I think learned counsel for the respondent was right in stating that he would not now resist an amendment of the pleadings in order to reflect a claim for perpetual injunction. As I had stated earlier, this action was fought on the footing that there was in fact such a claim. Furthermore counsel for the respondent had addressed the court on it. No new issues were being raised by the amendment sought. The evidence on injunction had already been given and the effect of the amendment of the pleadings would be to enable the court utilise evidence already given and not objected to. No irreparable harm would be caused by this type of amendment and it is clearly a situation which can be met by an award of costs. See Amadi v. Thomas Aplin Ltd. (1972) 1 All NLR 409 in which England v. Palmer 14 WACA 659, and Oguntimeyin v. Gubere (1964) 1 All NLR., were cited with approval. See also Akinkuowo v. Fafimoju (1965) NMLR P. 349. See also Loufti v. Czarnikow Ltd. (1952) 2 AER at p. 823 per Sellers, J. This case decided inter alia – that an amendment may be allowed –

(a) Where the matter involved has been raised in the course of the trial and counsel had addressed the court on it, since it will be merely incorporating in the pleadings that which has emerged in the course of the case as an issue between the parties.

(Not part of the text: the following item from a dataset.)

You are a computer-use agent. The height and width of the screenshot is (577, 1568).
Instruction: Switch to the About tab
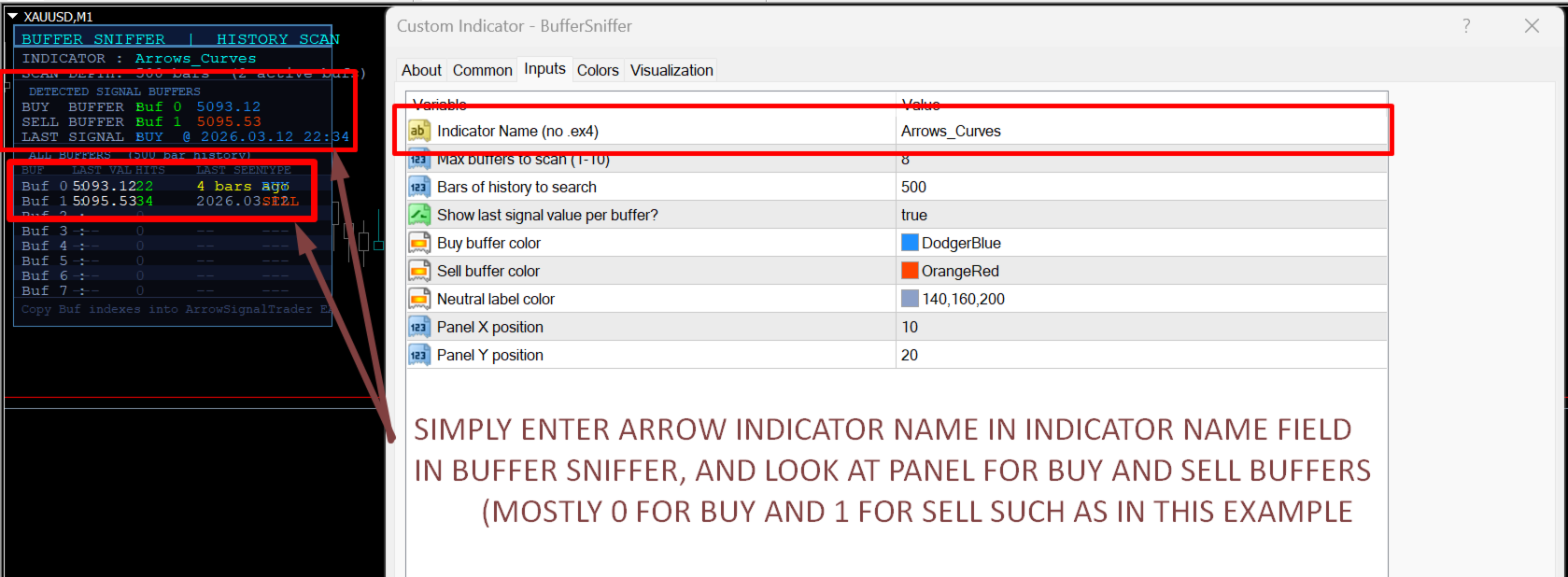point(421,70)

In the result, this appeal succeeds and it is allowed. The decision of the Court of Appeal in this matter including the order as to costs dated 20th November, 1978, is set aside. The decision of Ete, J., (as he then was), dated 12th March, 1976, is hereby restored in its entirety. The appellants’ pleadings in the court of first instance are hereby amended to include a claim for perpetual injunction as embodied in the judgment dated 12th March, 1976 aforesaid. Costs awarded in the Court of Appeal, if paid, are to be refunded forthwith. There will be N300 costs in favour of the appellants against the respondents in this court.